De la tente canadienne au mobil-home de luxe: le grand écart obligé des campings

Répondre à l'engouement pour les mobil-homes, sans chasser les mordus de la toile de tente: c'est le pari délicat des campings français, engagés dans une montée en gamme qui ne fait pas toujours bon ménage avec l'état d'esprit originel.

L'année 2017 a été celle de tous les records pour l'hôtellerie de plein air, avec 124 millions de nuitées engrangées dans les 8.000 campings de l'Hexagone, et une affluence historique d'étrangers.

Moteurs de ce succès, les sites haut de gamme dont la fréquentation a bondi grâce aux nouveaux services, principalement les piscines, et l'explosion des offres locatives en dur: mobil-homes (habitations construites sur châssis et pouvant être remorquées), mais aussi chalets, bungalows, tipis, cabanes dans les arbres et même yourtes.

"80% de nos ventes sont réalisées sur des campings dotés d'infrastructures de loisirs. Et les 4 et 5 étoiles connaissent une forte progression, notamment grâce à leur parc aquatique qui est aujourd'hui un incontournable", résume auprès de l'AFP Bryce Arnaud-Battandier, directeur général de Maeva.com, plateforme du groupe Pierre et Vacances qui commercialise plus de 1.200 campings.

Ce sont les vacanciers français qui fréquentent en majorité (69%) les campings nationaux. Et leur choix se porte souvent vers les structures en dur, à l'inverse des étrangers à la "pratique plus traditionnelle", qui "privilégient majoritairement les emplacements nus" pour tentes et caravanes, selon l'Insee.

Ces dernières années, l'engouement pour les mobil-homes a fait émerger des "campings-clubs", aux allures de villages-vacances où les toiles de tente ont quasiment disparu.

"Les vrais campeurs s'y sentent comme des autruches entre deux mobil-homes", déplore Céline Bossanne, co-fondatrice d'Huttopia, qui exploite des sites immergés dans la nature et proposant 70% d'emplacements nus.

"Certes il y a des gros campings qui mettent un maximum de mobil-homes pour attirer une certaine clientèle. Mais ce n'est pas la majorité: les campings se couperaient littéralement l'herbe sous le pied s'ils cessaient de proposer des emplacements nus", souligne Céline Cochelin, responsable marketing de la Fédération des campeurs, caravaniers et camping-caristes.

- "En maillot de bain, on est pareils" -

A l'inverse, une poignée de gérants ne veulent pas entendre parler de mobil-homes, comme Mathieu Maurel au camping Beauregard à Marseillan (Hérault): "On est un peu comme le dernier des Mohicans sur ce littoral".

"C'est un choix dans le rapport à l'humain, à la nature, à la vie.
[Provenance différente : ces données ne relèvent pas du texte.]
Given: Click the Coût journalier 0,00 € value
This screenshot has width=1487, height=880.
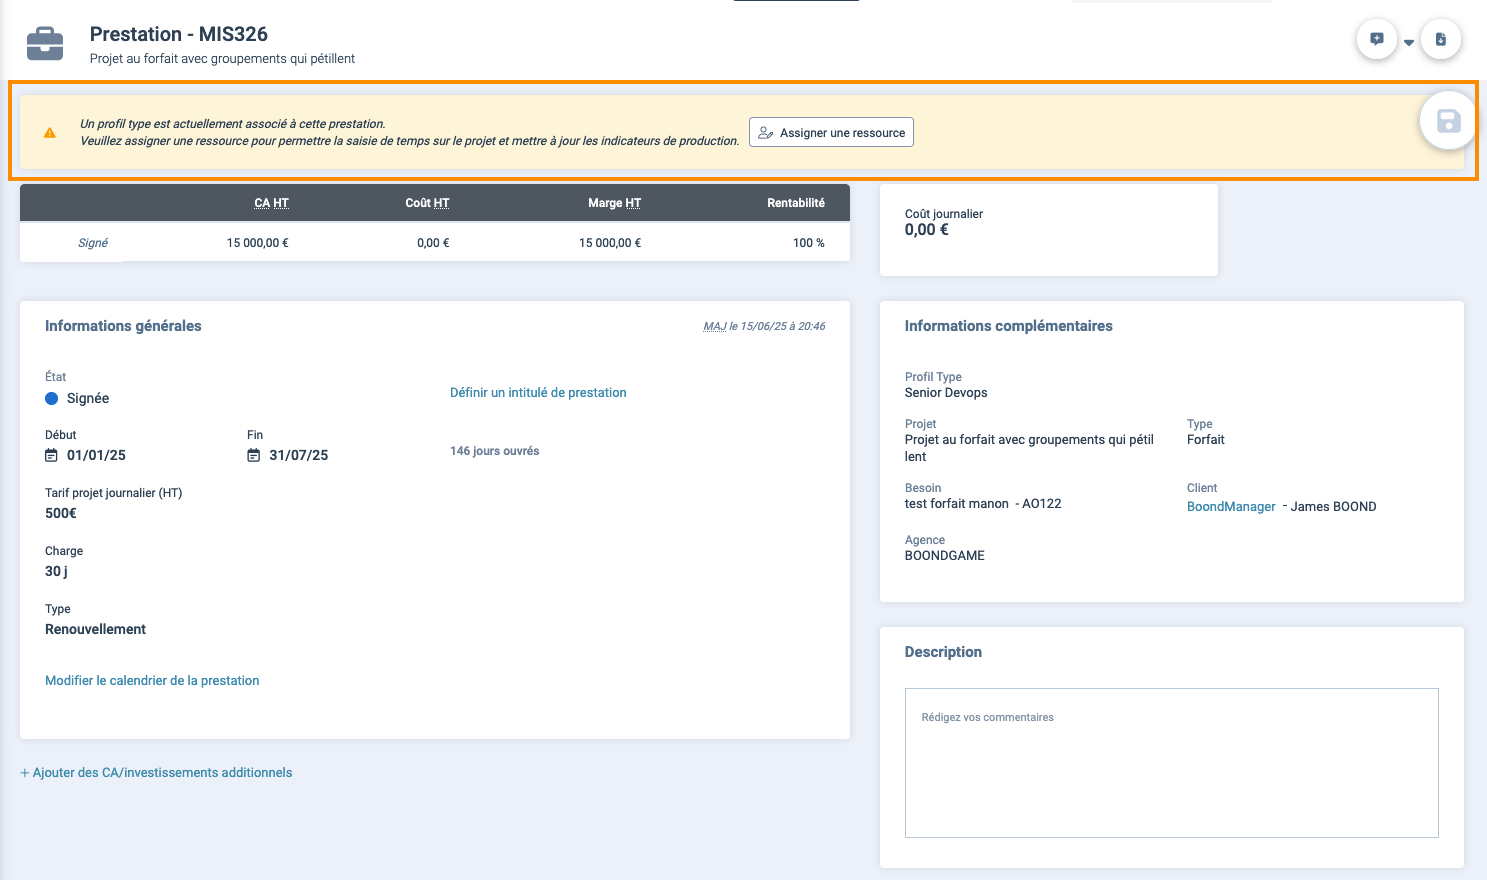Looking at the screenshot, I should click(927, 230).
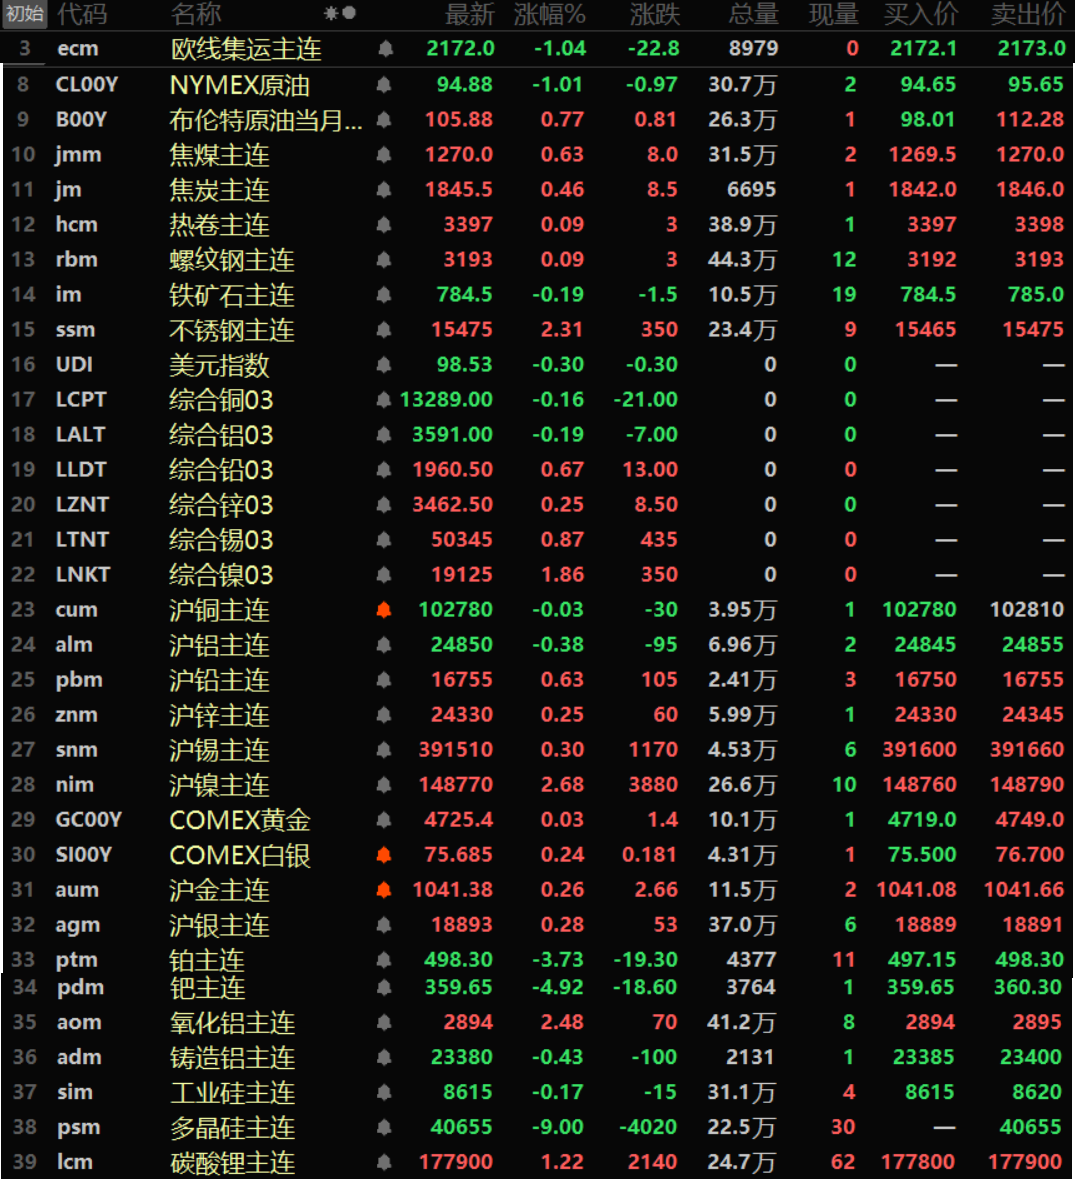The width and height of the screenshot is (1075, 1180).
Task: Open the 布伦特原油当月 contract name
Action: tap(265, 120)
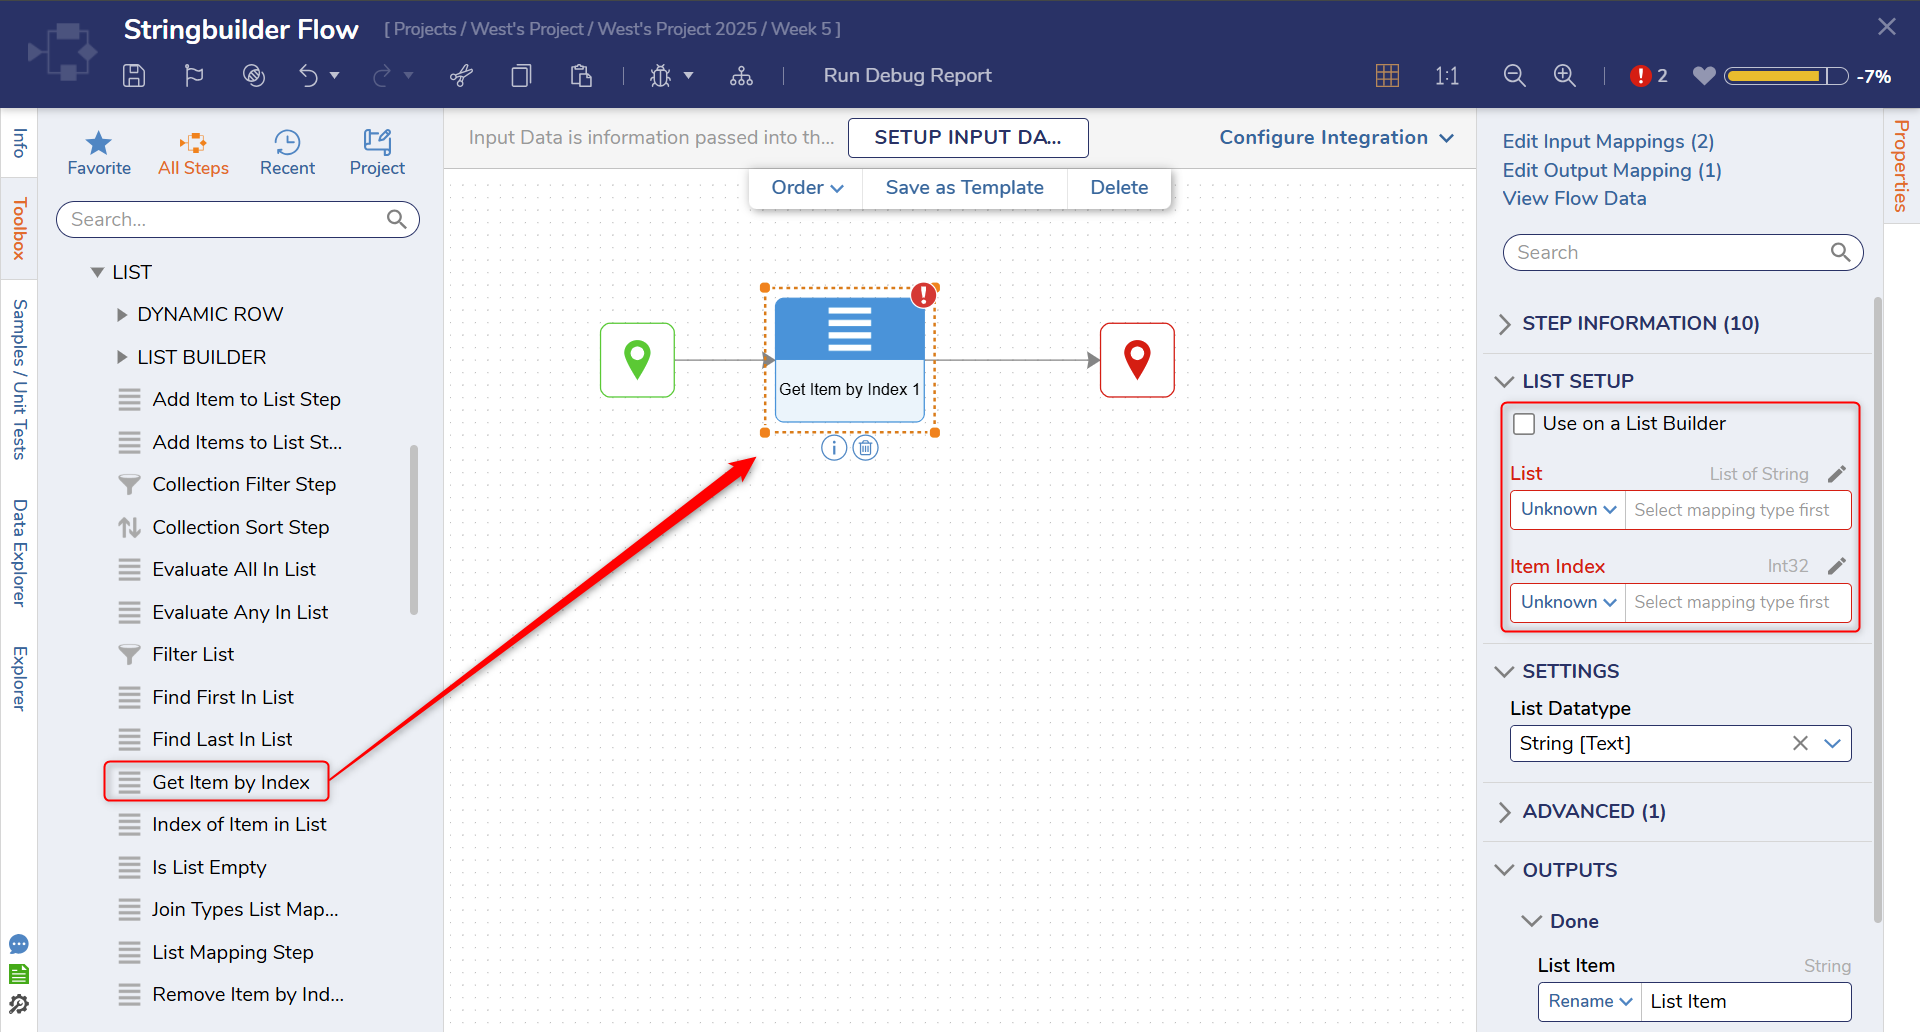Clear the String [Text] list datatype
The height and width of the screenshot is (1032, 1920).
click(x=1800, y=743)
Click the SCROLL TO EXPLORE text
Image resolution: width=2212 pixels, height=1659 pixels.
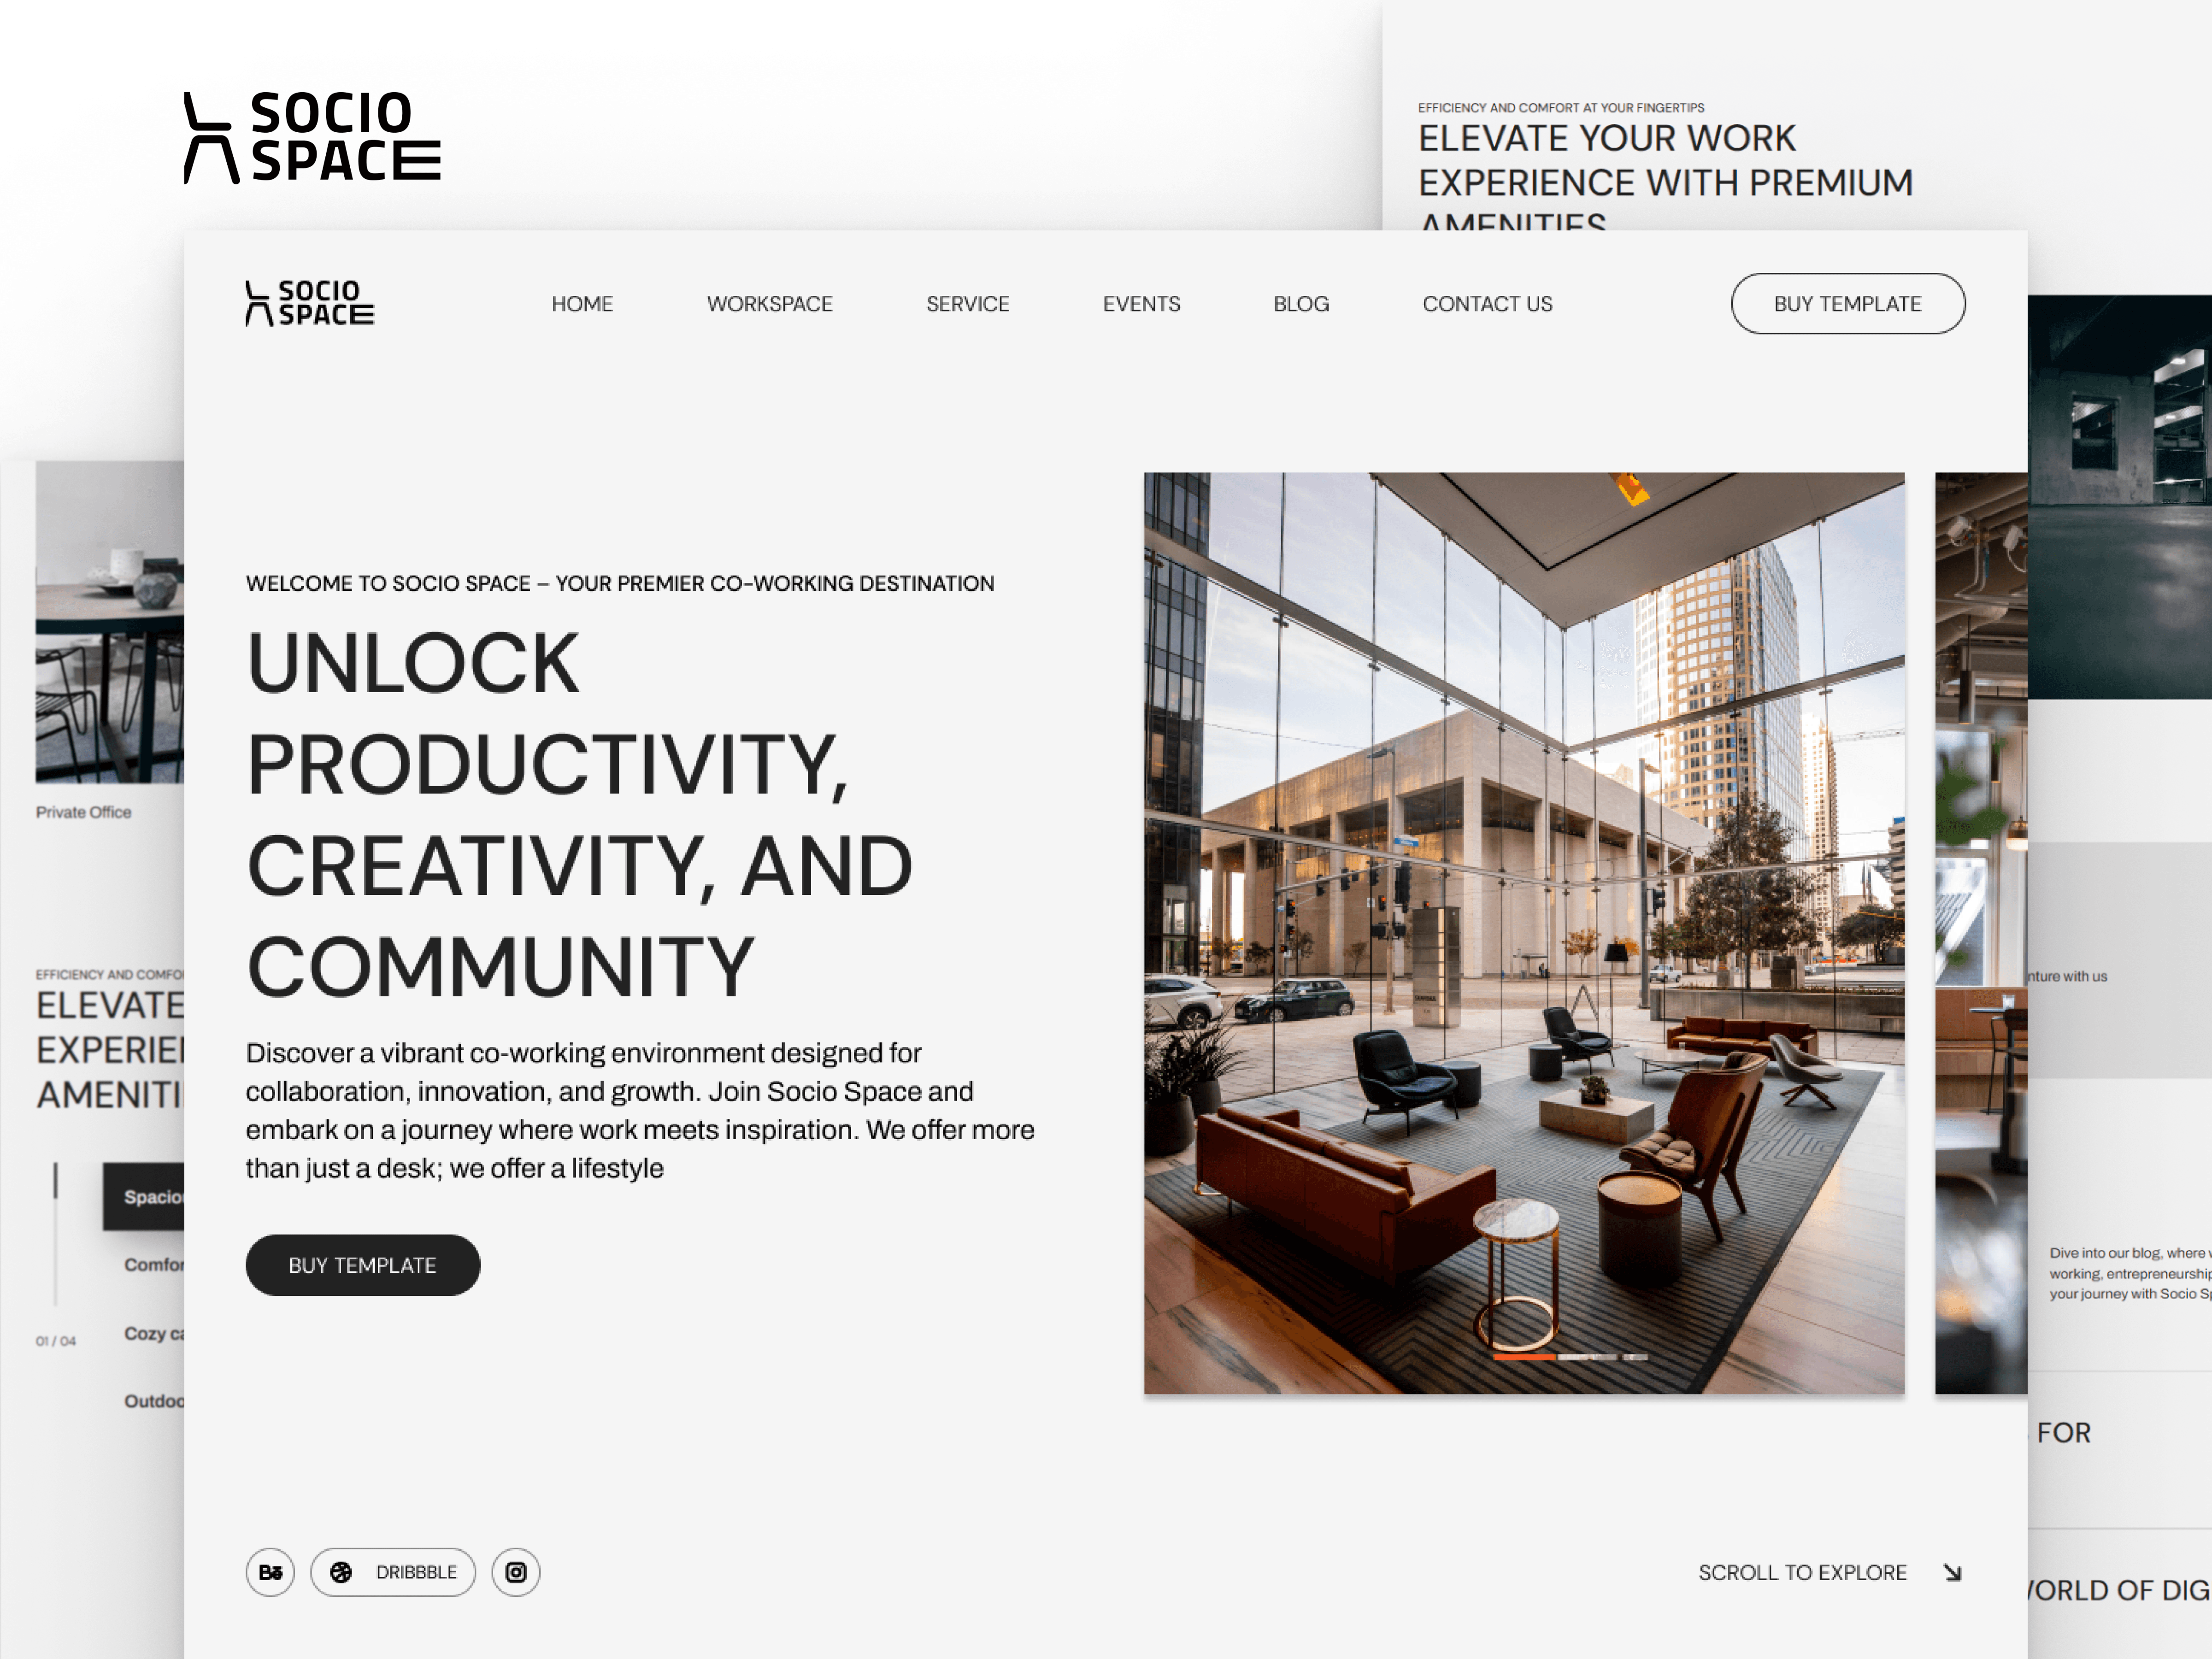tap(1803, 1572)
On a choisi l'authentique, mais c'est sûr que c'est moins rentable!", admet-il.

Le camping "doit rester abordable, car historiquement le marché a été porté par les comités d'entreprise et l'offre sociale. Et aujourd'hui, on couvre tous les besoins, 5.000 de nos 31.000 emplacements sont nus", indique Christophe Alaux, président du directoire de Vacalians, le plus gros exploitant de campings en Europe.

Dans la majorité des campings français, l'offre reste "extrêmement diverse", souligne le président de la Fédération nationale de l'hôtellerie de plein air, Nicolas Dayot: "On peut accueillir des gens qui ne sont pas campeurs à l'origine, mais qui sont séduits par les prestations fournies. Et c'est ce mélange de clientèles qui explique notre succès".

"Que ce soit les purs et durs avec leur tente canadienne, ou ceux qui veulent une tente ambiance +Out of Africa+ avec jacuzzi et bouteille de champagne, tout le monde y trouve son compte. En maillot de bain, on est pareils!", insiste Céline Cochelin de la Fédération des campeurs.

"Il n'y a pas de barrière entre ceux qui dorment sous leur tente pour 20-25 euros la nuit et ceux qui ont choisi la cabane tout confort à 180-200 euros", renchérit Céline Bossane d'Huttopia.

Mais pour les mordus de camping à l'ancienne, l'inexorable évolution est dure à avaler: "Les campings municipaux disparaissent comme peau de chagrin au profit de campings privés, qui offrent des prestations presque trop modernes pour nous", regrette Gérard Gordes, président du Rétro Camping Club de France et ses 200 passionnés de caravanes anciennes "d'avant 1977".

"Les zones de réel camping disparaissent", déplore-t-il. "Et nous, on aime bien camper tous ensemble sur un terrain sans délimitation, un peu comme des Sioux".